== Exercise ==
In the records below, some lines contain the word "agent". Copy each of them.

== Material for this task

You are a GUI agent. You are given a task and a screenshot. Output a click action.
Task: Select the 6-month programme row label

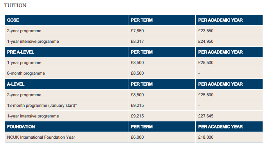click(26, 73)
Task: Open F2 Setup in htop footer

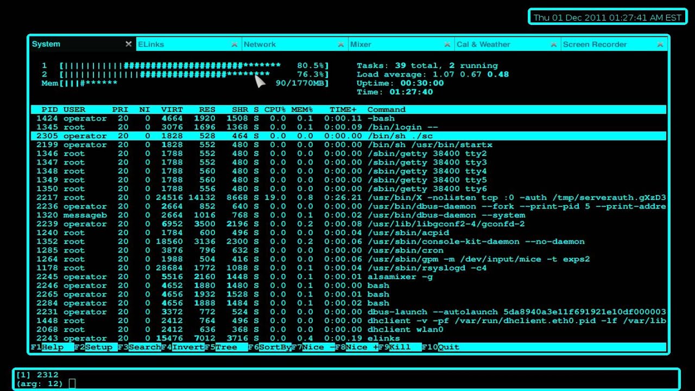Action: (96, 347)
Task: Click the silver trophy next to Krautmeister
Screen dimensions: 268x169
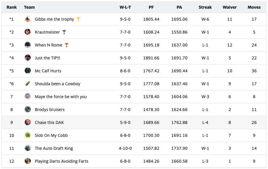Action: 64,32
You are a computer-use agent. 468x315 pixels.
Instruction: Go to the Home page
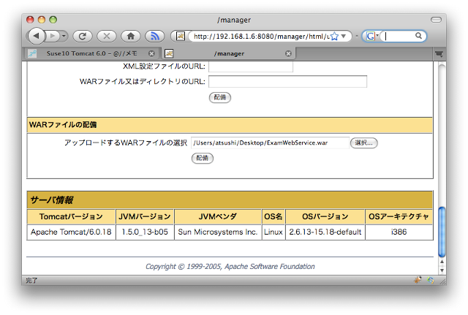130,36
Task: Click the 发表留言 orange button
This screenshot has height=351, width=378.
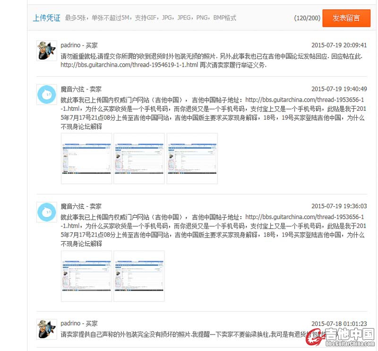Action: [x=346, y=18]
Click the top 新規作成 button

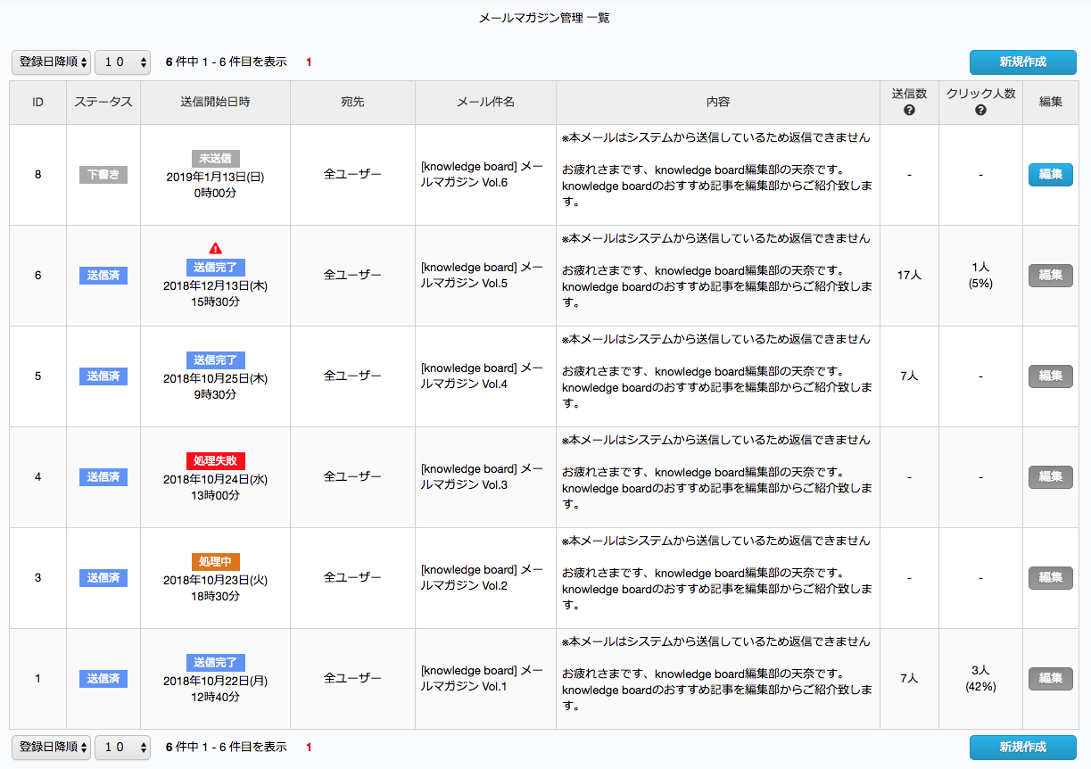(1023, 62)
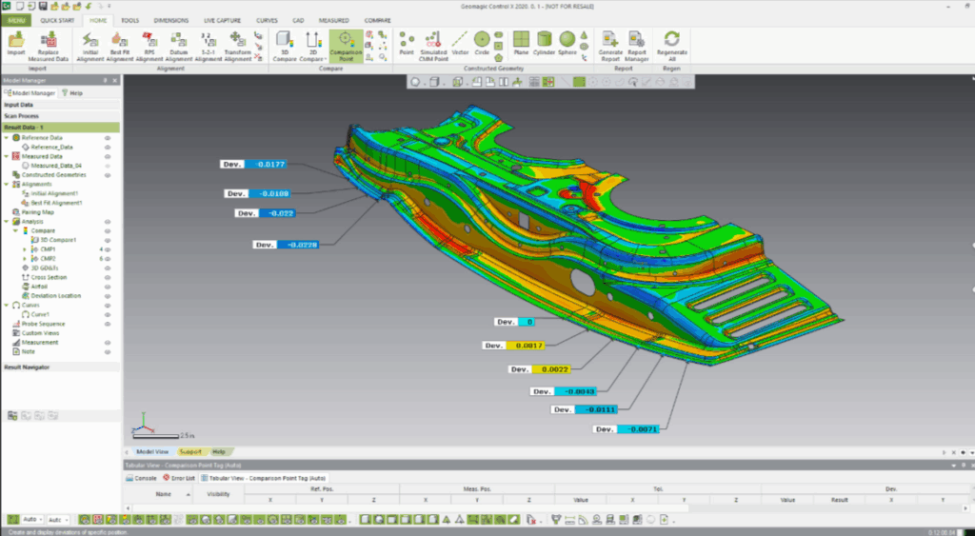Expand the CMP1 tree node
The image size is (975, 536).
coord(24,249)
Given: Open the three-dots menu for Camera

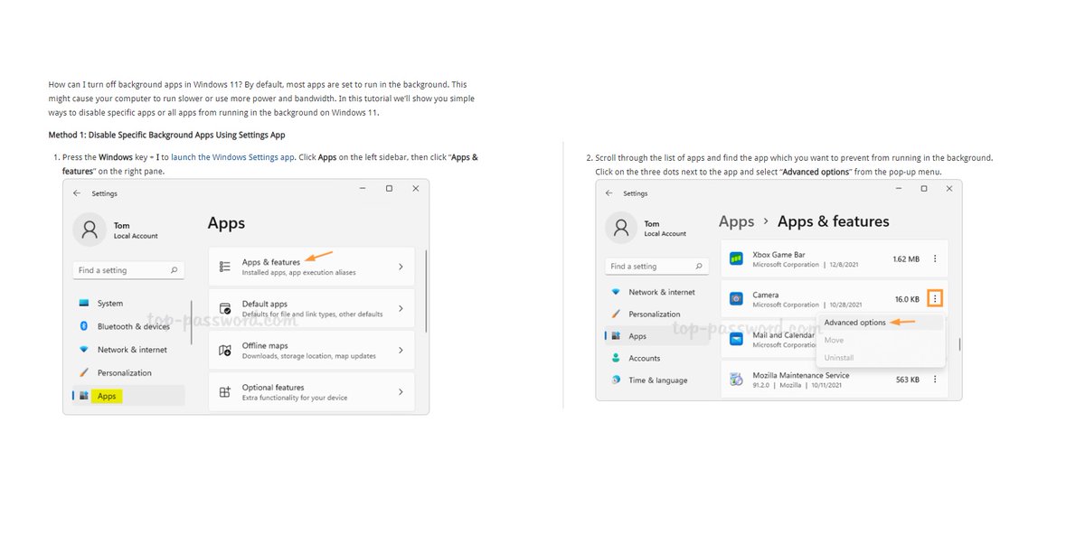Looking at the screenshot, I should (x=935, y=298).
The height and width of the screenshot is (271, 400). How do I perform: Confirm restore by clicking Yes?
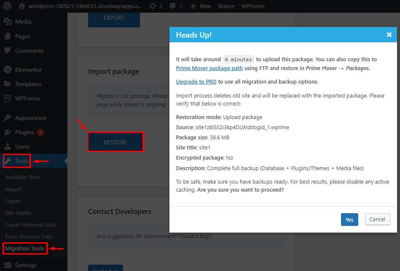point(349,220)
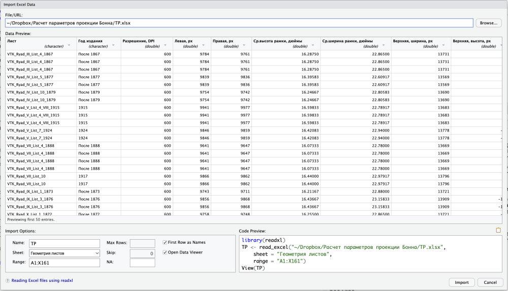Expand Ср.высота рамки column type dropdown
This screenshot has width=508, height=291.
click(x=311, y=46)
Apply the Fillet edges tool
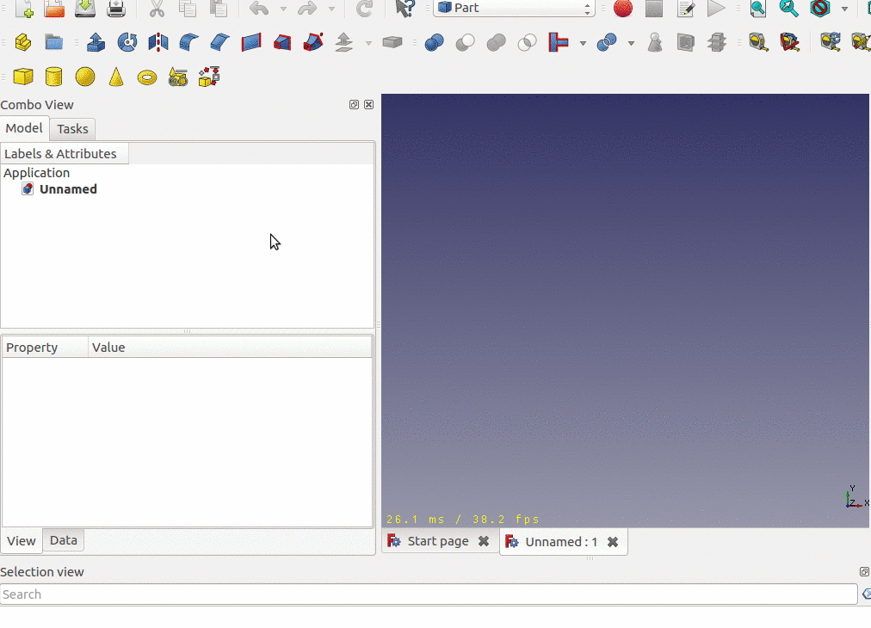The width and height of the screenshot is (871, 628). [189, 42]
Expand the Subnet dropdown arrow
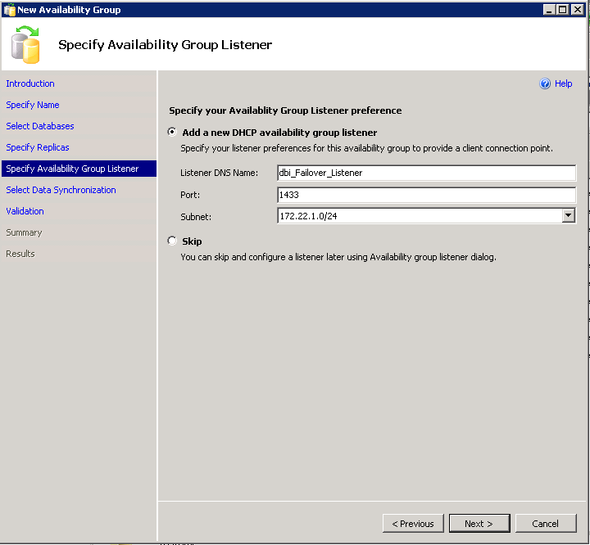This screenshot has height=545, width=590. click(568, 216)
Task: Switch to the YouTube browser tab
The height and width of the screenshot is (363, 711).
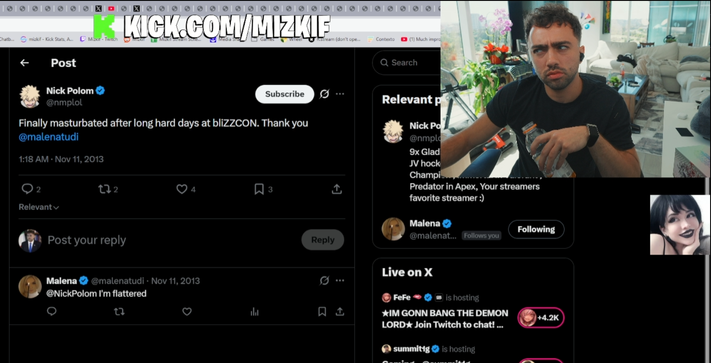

====
== Material for this task

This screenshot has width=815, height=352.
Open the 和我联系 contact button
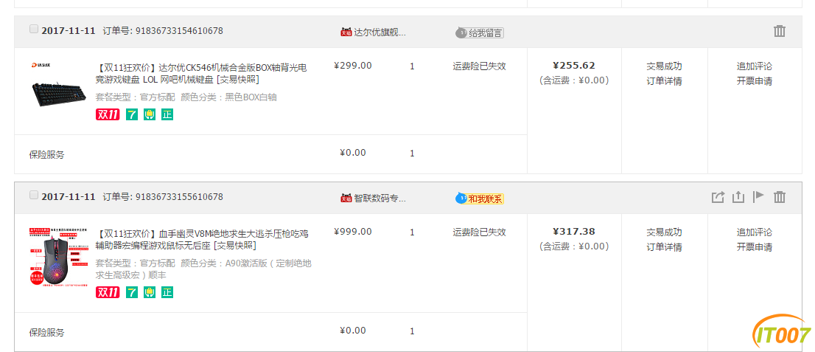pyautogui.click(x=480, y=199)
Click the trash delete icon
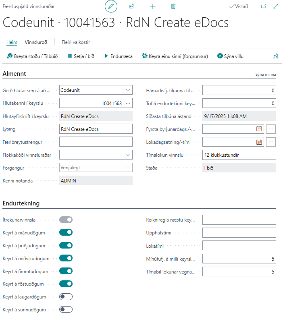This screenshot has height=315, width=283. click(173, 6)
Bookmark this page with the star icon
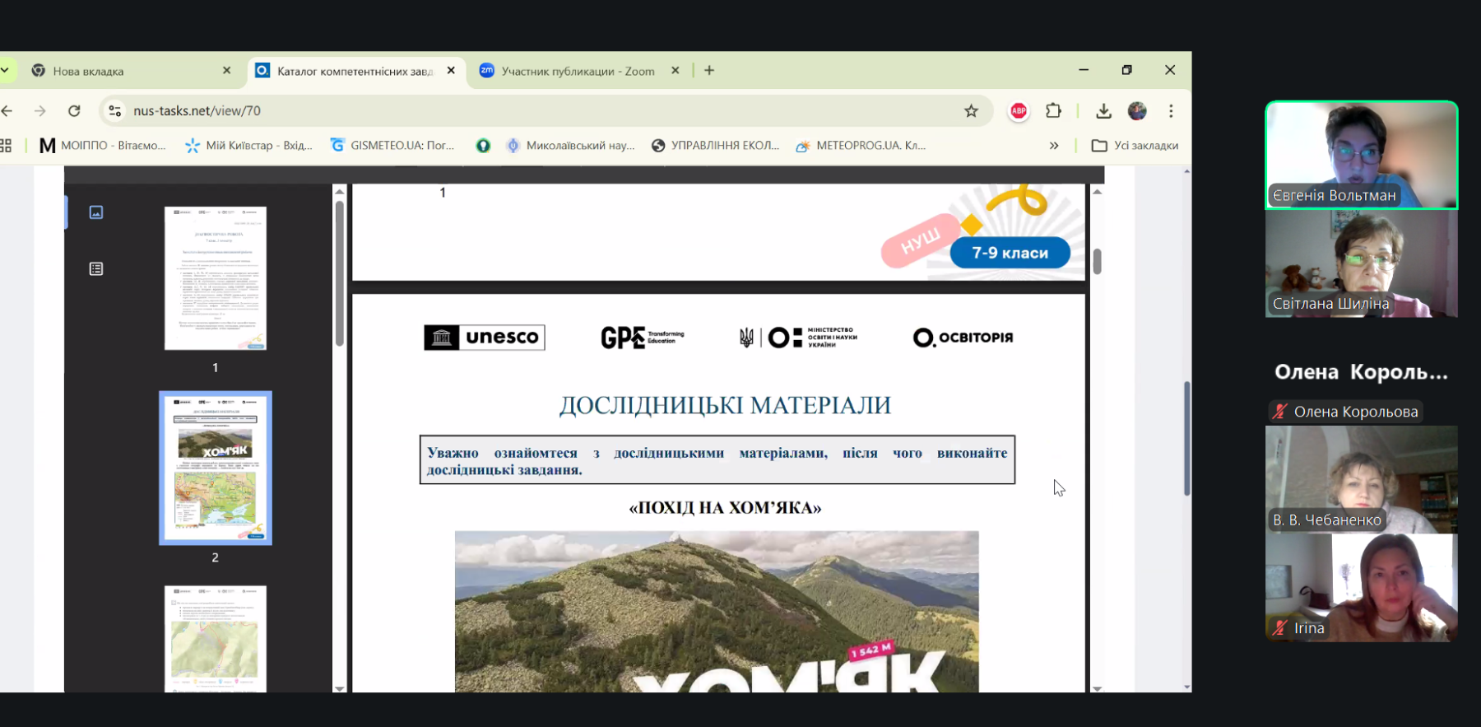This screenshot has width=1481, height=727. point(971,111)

====

== Solution for this exercise ==
You are a GUI agent. You are given a task and a screenshot. Output a click action.
You are a computer-use agent. 468x315 pixels.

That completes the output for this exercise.